Five Tips From a Swimming Teacher

November 29, 2018

 

 Both of my parents are swimming teachers (as were their parents before them) so it was important that my brother and I were confident and competent swimmers from a young age, as we spent so much time around water growing up. Swimming was always a central part of family life in our house - whether it was lessons, playing in the pool or watching our parents swim and compete.

 

So here are some tips from a child of swimming teachers (and swimming teacher myself - and parent of two little swimmers!)

 

1. Enjoy the water yourself. My parents are more at home around a swimming pool than anywhere else in the world, and it shows. They love being in the water, and always conveyed that to us - they were never afraid to jump in and get their hair wet, and it was obvious that the time we spent in the water was as enjoyable for them as it was for us.

 

2. Don't be afraid to take (calculated) risks. We were always encouraged to be independent in the water - we were jumping and diving under careful supervision from a very young age. Our parents didn't cling onto us, so we learned not to cling on to them, and that served us well, because we were used to being able to move freely in the water. 

 

3. Teach your children to respect the water. We were always, always taught to be safe around the water. My grandfathers on both sides were open water swimmers, and both had some terrifying stories about the things that can go wrong for even the best sportsmen and women. We were always taught to make sure that water we were jumping or diving into was safe, we were never allowed  to cling on to another child in the water and we were never allowed to run by the pool. Safety came first, always - swimming teachers, probably more than anyone else, know the risks that come from being around the water.

 

4. Swim together and make it fun.
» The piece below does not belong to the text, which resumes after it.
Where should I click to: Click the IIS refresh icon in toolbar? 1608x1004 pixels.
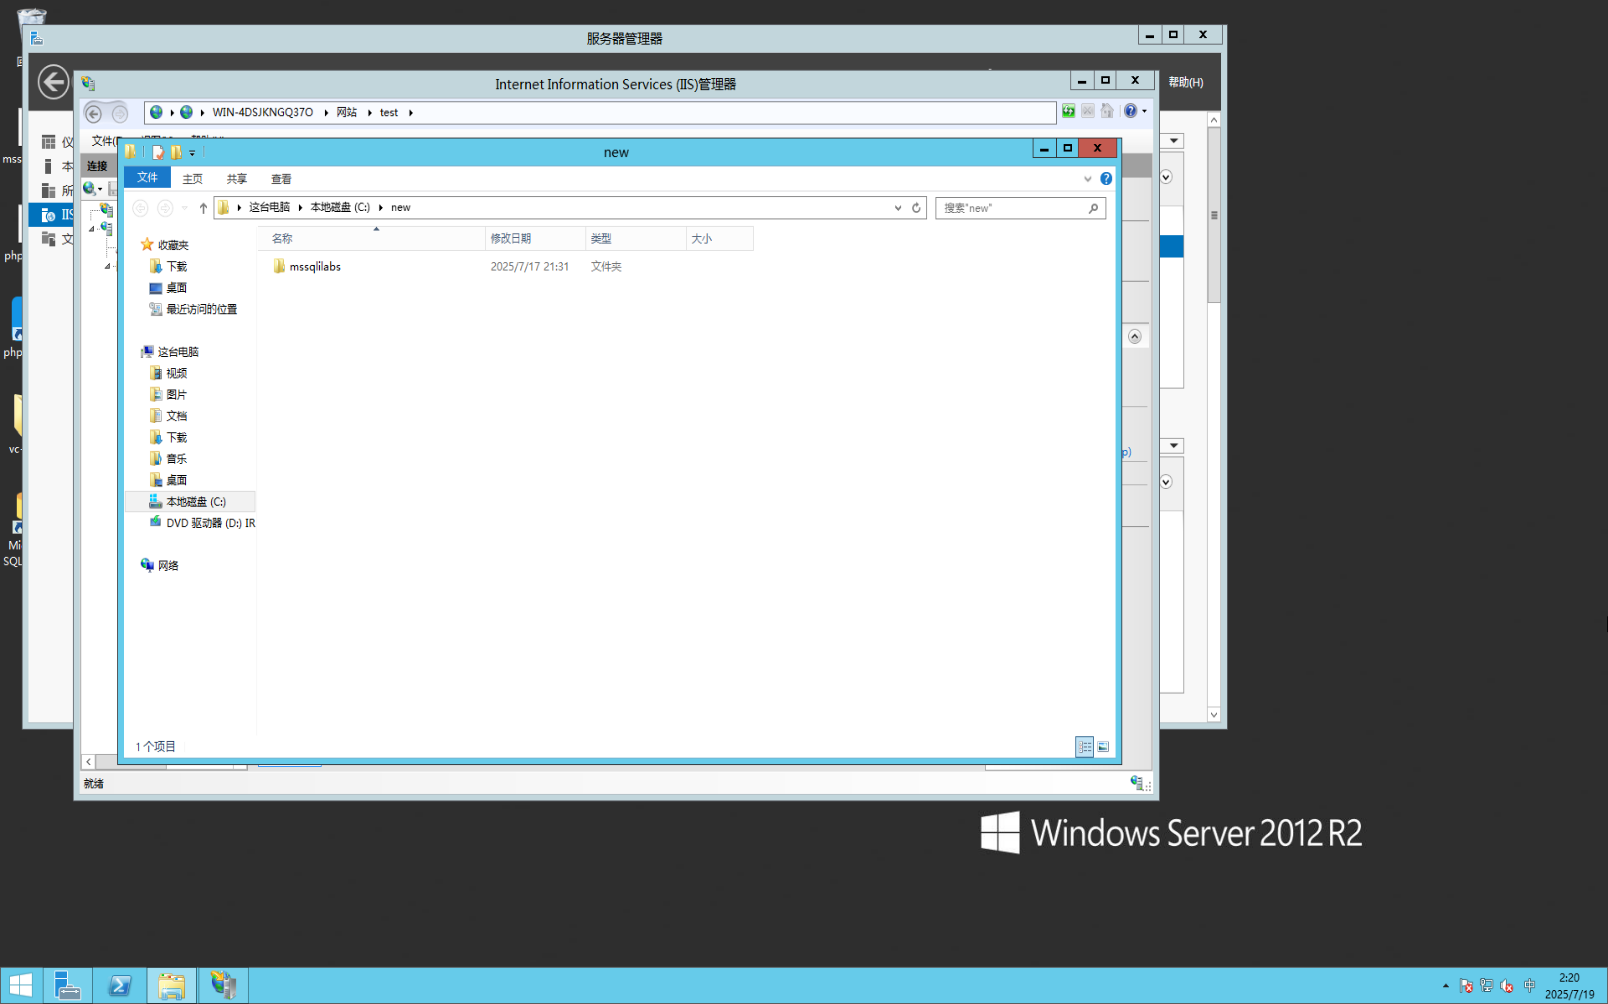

We would go for rides on our dad's back, play chasing games in the water and collect sinkers - all activities that will quickly build both strength and water confidence.

 

5. Don't push them too far. When you've taught hundreds of children, you know that they all get there in the end - some children make quick progress, others take longer. Some pick up one stroke straight away but struggle with another, some are adept at every stroke they try. Unless an event of some kind has generated a fear of the water, they will get there - they won't be in armbands forever. Teaching hundreds of other children gave my parents the perspective to let us get there in our own time, and we were better for it. 

 

Teach your child as if you were a swimming teacher yourself and encourage a love of the water!